Старик отошел от Кадета, и на его лице проступило что-то похожее на искреннюю улыбку, не насмешливую, просто добрую. Он взял руку Нила своими короткопалыми морщинистыми ладонями. Сияние в них не впиталось, и Нил не почувствовал, чтобы у него что-то забрали, – никакой пустоты в груди, никакого покалывания в коже руки. Он ожидал возгласа вроде «Неужели у тебя есть магия!», и тогда он сказал бы: «Да, я золотой стриж», и старик восхитился бы, и это было бы приятно. Но тот изучал его руку, как игроки в Селении изучали еще незнакомое оружие: пристально, деловито.
– Хороший мальчик, такие долго не живут, – пробормотал старик и покосился на Кадета. – Береги его, потом спасибо скажешь.
На лице Кадета было написано, что беречь этого хорошего мальчика – последнее, чем он собирается заниматься. Старик ласково похлопал Нила по руке и выпустил.
– Нет, малыш. Я лесовик, мне анима не нужна, тебе самому пригодится. Но без платы выгоню взашей. Мне нужно-то немного: ценную вещь, которую не жалко.
– Это противоречие, – заявил Кадет, но лесовик и ухом не повел.
Нилу перечень своего имущества не надо было составлять: оно равнялось абсолютному нулю. Даже потрепанная игровая форма – штаны и рубашка мышасто-серого цвета – были, строго говоря, собственностью Ястребов. Он выжидающе уставился на Кадета, но тот покачал головой.
– У меня нет личного имущества.
– Вообще никакого? – удивился Нил. – А зачем же…
– Зачем вы захватываете мир, если потом у вас ничего нет? – закончил за него лесовик.
– Собственность – это устаревшее и бессмысленное понятие, – огрызнулся Кадет. – Империя может выделить все необходимое, если отправить запрос, но сейчас, полагаю, это невозможно.
Лесовик тяжело вздохнул.
– М-да, – сказал он. Оглядел Кадета – и его лоб разгладился. – Вот! Блестящая штука! Отдай, и можете ночевать.
Кадет опустил взгляд себе на грудь и нахмурился. Как и всегда, у него на униформе блестела металлическая плашка с выпуклыми цифрами: «723».
– Это номерной знак. Я не могу его отдать, мы отчитываемся за их утрату. Ястреб не может без него, униформа считается неполной.
– Парень, а ты не забыл, где находишься? Поверь, если я окажусь не на вашей стороне, неполная униформа станет наименьшей из твоих проблем.

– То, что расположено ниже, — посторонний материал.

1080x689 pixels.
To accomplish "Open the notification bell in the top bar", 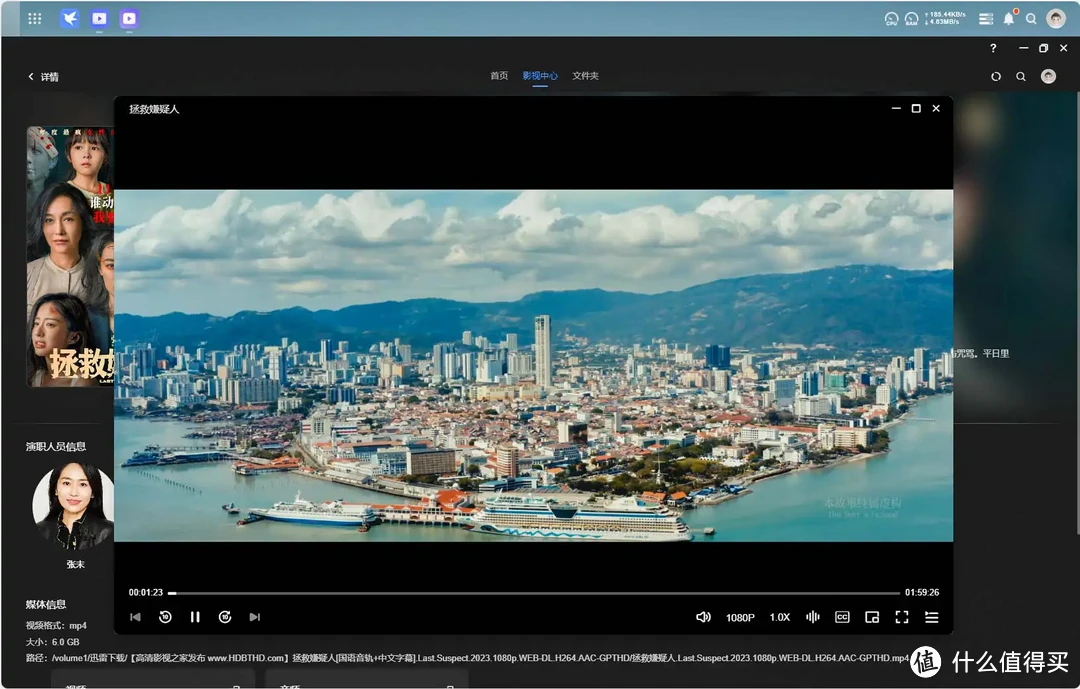I will point(1009,18).
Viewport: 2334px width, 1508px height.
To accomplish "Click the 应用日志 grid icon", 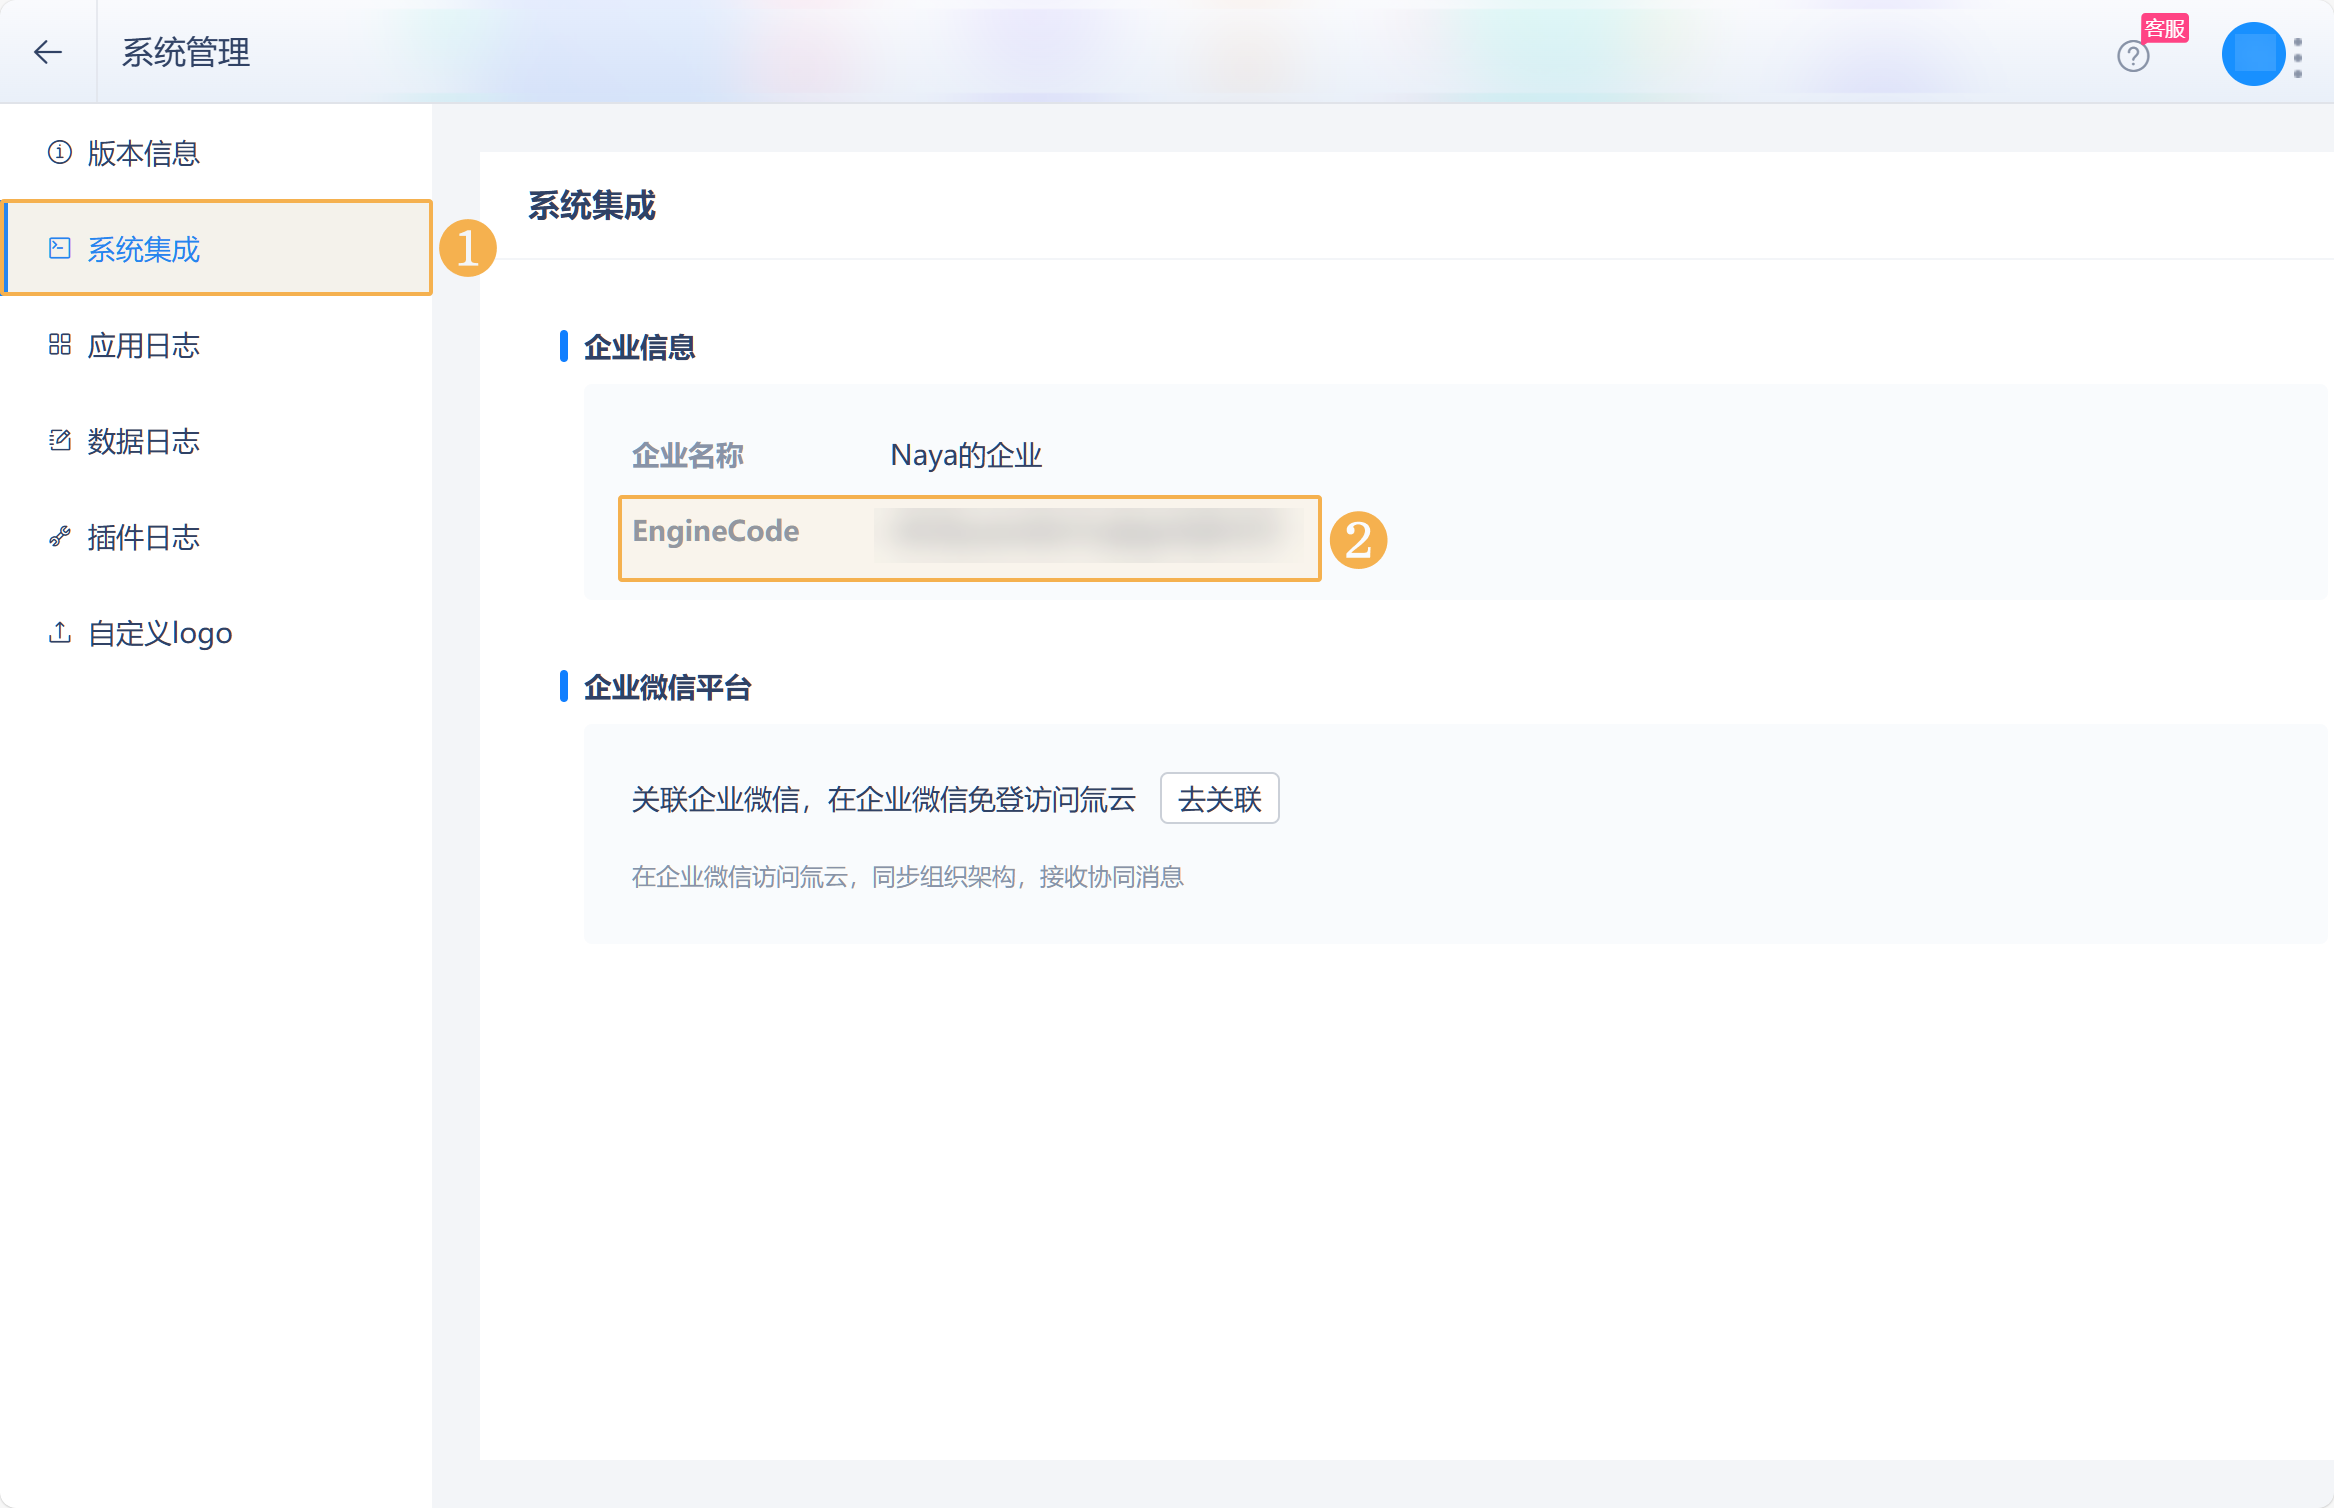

Лесовик протянул руку, и Кадет, отстегнув значок, хмуро положил его лесовику на ладонь. Тот рассмотрел его, попробовал на зуб, удовлетворенно кивнул и убрал за пазуху.
– Тени нет. Прекрасно. Просто вещь, сделанная кое-кем особенным. – Рот изогнулся в усмешке. – Добро пожаловать.
Нил знал, где делают эти плашки, но понятия не имел, с чего вдруг это вызвало у лесовика такую радостную усмешку.